Como você analisa o fato de os holofotes estarem voltados para a relação dos evangélicos com a política dos últimos anos?
Os holofotes estão voltados para os evangélicos na política nos últimos anos por conta desse crescimento evangélico no Brasil. Isso é de fato uma ocorrência, os católicos ainda são hegemônicos, mas deixam de ter aquela força que se tinha no passado, do Brasil como um país católico. Os evangélicos ocuparam um lugar, trazendo uma perspectiva mais plural para o cristianismo no Brasil e esse predomínio evangélico, não só na política, mas no campo da cultura, com artistas, com o mercado gospel, o mercado religioso evangélico tendo muita força.
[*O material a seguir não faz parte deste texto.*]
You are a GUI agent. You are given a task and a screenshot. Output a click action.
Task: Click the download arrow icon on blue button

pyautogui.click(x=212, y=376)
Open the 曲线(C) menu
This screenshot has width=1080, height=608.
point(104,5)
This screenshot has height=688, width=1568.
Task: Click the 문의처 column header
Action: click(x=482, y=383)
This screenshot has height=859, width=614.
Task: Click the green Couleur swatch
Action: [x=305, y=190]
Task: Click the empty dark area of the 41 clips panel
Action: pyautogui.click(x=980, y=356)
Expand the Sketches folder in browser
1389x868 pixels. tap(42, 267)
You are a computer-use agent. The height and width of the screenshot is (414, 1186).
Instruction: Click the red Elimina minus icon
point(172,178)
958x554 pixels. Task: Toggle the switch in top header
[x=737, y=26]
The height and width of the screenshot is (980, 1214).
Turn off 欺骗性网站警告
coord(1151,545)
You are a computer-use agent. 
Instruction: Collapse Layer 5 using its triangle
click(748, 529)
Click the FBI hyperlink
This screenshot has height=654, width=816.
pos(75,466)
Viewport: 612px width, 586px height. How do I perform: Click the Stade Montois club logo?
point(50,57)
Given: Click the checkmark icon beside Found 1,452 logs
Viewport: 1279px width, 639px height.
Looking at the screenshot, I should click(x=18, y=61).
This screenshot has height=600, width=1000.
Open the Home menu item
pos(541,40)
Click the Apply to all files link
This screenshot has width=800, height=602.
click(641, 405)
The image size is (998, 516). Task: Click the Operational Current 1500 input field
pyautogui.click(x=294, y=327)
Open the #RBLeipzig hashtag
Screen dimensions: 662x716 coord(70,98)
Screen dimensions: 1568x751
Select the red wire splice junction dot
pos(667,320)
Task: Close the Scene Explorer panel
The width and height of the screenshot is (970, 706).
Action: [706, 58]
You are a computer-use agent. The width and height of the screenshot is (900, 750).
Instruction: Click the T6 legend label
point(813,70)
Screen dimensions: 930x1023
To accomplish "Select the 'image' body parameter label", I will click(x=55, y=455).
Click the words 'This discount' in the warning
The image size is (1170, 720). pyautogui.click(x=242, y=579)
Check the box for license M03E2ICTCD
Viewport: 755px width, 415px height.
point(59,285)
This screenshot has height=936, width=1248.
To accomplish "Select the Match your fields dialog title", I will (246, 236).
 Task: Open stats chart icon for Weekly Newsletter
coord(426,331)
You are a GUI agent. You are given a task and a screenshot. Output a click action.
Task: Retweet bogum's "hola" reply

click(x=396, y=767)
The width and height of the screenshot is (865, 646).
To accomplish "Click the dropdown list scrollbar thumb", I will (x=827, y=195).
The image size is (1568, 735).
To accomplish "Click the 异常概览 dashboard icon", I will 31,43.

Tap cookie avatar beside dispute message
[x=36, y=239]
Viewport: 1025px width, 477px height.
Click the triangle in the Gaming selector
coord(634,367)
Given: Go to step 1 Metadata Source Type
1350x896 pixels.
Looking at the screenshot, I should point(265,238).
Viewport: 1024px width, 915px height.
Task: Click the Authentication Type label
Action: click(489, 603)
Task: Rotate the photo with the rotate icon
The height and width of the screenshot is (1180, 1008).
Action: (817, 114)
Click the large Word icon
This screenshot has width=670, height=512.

Então isso dá esse destaque, e quem não prestava atenção nisso passa a prestar, especialmente por conta da visibilidade política conquistada com o governo Bolsonaro, que colocou ministros de Estado evangélico em muito maior número do que eles existiram antes, políticas públicas voltadas para evangélicos, então isso ganhou uma relevância.
Associa-se o evangélico ao extremismo de direita. Isso reflete a realidade?
Associar os evangélicos ao extremismo de direita é um erro, isso não é correto. Existe, sim, uma parcela de evangélicos alinhados à extrema direita, e nós podemos dizer evangélicos que são alinhados politicamente à extrema direita. É uma parcela, não é maioria. A grande maioria, isso existe demonstração em pesquisas, ela é de evangélicos moderados, de centro, centro-direita. Mas nós também temos evangélicos moderados alinhados à esquerda, às pautas de esquerda, isso é histórico, como eu falei. Então não é correto dizer evangélicos de extrema direita, que ocupam a extrema direita. Existem pessoas de extrema direita que são evangélicas, então é preciso sermos corretos nessa classificação.